Exercise prompt |
Update the entries from the first line through the line with "point(250,558)": replace "sidebar" with "panel" and keep everything else the same.

Extracted entries |
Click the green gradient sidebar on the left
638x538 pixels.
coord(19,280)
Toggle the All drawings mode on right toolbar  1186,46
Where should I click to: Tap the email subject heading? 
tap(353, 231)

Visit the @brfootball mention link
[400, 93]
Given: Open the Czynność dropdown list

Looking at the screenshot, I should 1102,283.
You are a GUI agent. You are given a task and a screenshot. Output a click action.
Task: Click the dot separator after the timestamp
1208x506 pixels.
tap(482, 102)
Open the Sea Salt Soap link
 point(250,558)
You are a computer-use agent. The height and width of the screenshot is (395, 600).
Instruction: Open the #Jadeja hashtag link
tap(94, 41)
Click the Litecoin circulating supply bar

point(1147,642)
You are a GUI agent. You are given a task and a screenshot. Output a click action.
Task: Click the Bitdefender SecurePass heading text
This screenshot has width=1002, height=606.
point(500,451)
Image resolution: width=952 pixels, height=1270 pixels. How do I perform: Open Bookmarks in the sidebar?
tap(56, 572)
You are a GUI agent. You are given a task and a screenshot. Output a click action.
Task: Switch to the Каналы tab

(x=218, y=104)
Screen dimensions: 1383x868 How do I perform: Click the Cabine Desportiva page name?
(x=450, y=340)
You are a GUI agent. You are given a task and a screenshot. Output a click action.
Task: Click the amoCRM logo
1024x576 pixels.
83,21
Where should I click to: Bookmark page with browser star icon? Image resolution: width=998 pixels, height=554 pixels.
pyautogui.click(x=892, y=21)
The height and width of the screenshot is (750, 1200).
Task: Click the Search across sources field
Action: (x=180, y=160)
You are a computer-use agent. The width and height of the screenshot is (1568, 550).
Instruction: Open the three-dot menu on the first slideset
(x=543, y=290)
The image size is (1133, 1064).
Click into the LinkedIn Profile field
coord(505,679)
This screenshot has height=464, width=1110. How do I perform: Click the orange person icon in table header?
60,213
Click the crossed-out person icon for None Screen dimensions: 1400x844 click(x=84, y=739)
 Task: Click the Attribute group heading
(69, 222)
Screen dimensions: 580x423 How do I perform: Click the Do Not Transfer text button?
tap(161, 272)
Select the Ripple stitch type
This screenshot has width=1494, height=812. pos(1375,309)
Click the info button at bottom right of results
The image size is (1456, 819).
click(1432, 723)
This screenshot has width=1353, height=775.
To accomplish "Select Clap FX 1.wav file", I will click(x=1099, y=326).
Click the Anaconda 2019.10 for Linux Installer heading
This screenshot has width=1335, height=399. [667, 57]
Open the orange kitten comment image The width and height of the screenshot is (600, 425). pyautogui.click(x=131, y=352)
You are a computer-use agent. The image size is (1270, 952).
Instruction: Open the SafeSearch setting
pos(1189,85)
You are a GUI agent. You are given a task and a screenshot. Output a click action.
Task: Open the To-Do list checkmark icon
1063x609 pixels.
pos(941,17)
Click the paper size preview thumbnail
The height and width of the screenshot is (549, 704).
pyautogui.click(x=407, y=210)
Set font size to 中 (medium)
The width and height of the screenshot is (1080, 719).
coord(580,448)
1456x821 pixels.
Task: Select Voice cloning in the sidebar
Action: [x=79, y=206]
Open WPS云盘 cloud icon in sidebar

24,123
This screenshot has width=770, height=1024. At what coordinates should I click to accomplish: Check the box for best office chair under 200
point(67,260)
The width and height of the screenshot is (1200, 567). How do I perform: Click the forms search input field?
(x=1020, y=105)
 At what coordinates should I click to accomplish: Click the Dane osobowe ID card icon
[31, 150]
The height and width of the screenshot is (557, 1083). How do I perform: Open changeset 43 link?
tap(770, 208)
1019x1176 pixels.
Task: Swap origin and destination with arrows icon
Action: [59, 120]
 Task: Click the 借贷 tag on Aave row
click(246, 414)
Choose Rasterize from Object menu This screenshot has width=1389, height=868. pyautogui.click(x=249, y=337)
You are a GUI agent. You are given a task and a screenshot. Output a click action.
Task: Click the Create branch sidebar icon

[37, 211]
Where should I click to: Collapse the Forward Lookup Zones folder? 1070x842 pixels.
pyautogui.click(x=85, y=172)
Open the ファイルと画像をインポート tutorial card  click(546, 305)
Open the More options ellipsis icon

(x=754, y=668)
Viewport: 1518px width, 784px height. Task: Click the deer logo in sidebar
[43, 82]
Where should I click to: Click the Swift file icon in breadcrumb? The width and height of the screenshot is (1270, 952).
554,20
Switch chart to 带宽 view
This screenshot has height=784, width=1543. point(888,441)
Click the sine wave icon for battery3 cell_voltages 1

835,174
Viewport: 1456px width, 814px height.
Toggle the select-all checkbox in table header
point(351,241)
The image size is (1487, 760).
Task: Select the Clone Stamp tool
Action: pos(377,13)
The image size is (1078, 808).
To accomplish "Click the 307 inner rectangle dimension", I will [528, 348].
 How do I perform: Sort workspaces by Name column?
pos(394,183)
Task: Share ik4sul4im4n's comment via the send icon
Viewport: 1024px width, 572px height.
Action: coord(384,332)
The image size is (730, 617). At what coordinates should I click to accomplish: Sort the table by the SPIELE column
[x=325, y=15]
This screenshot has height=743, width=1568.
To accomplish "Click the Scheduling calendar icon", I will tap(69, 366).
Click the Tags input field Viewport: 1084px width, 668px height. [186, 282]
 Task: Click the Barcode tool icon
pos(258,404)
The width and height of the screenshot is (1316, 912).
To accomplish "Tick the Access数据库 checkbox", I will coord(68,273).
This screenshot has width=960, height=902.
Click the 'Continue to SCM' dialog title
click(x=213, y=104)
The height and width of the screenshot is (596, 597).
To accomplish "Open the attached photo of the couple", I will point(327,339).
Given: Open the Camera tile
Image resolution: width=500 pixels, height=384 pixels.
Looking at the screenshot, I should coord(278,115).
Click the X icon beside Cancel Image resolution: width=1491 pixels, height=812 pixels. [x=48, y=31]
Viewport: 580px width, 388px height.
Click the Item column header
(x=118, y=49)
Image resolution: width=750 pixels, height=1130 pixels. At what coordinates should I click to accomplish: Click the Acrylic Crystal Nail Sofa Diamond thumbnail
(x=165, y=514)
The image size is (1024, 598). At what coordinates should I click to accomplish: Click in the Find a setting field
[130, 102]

Complete answer |
Click the green gradient panel on the left
638x538 pixels.
coord(19,280)
Toggle the All drawings mode on right toolbar  1186,46
Where should I click to: Tap the email subject heading? 
tap(353, 231)

Visit the @brfootball mention link
[400, 93]
Given: Open the Czynność dropdown list

Looking at the screenshot, I should 1102,283.
You are a GUI agent. You are given a task and a screenshot. Output a click action.
Task: Click the dot separator after the timestamp
1208x506 pixels.
tap(482, 102)
Open the Sea Salt Soap link
 point(250,558)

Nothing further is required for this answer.